- Exercise goal: Format the entries from the line with "You are a computer-use" to the line with "click(97, 20)" as a two-column CSV headed request and answer. Give one row per entry with each field quoted and line breaks replaced by spaces, and leave out the pictures.

- Data for the task:

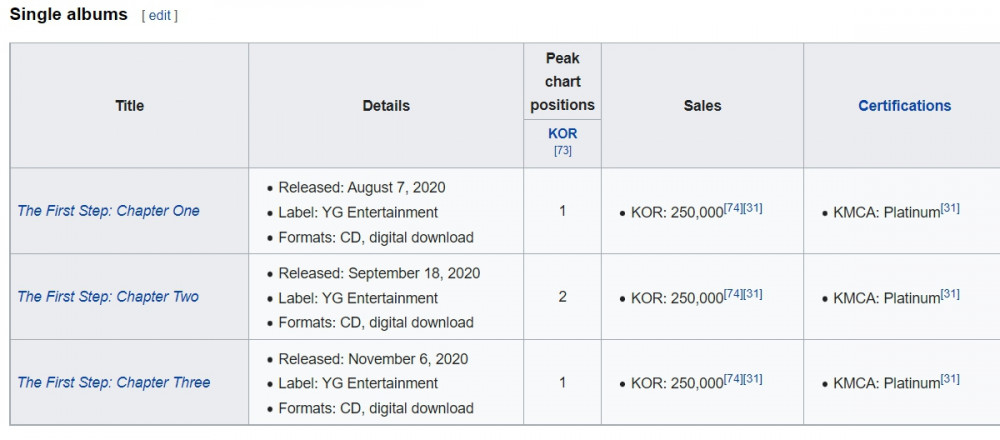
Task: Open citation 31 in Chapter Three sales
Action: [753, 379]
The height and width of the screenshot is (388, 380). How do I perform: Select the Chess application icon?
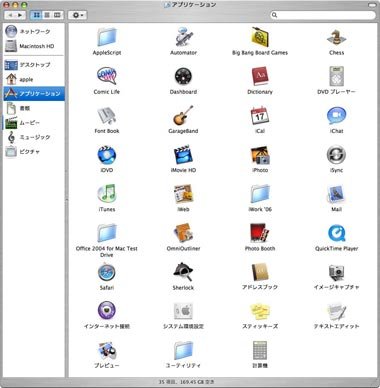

--

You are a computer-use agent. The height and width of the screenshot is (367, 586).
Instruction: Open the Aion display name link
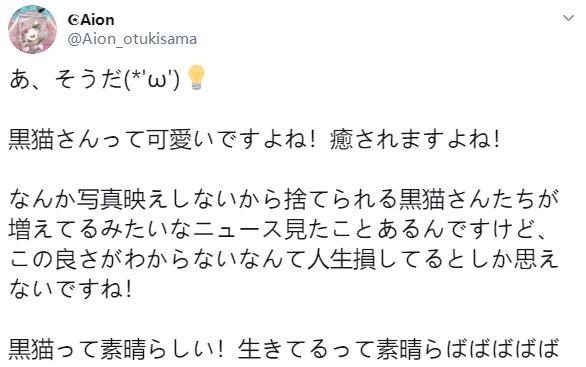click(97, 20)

- The completed task:
request,answer
"You are a computer-use agent. The height and width of the screenshot is (367, 586). Instruction: Open the Aion display name link","click(97, 20)"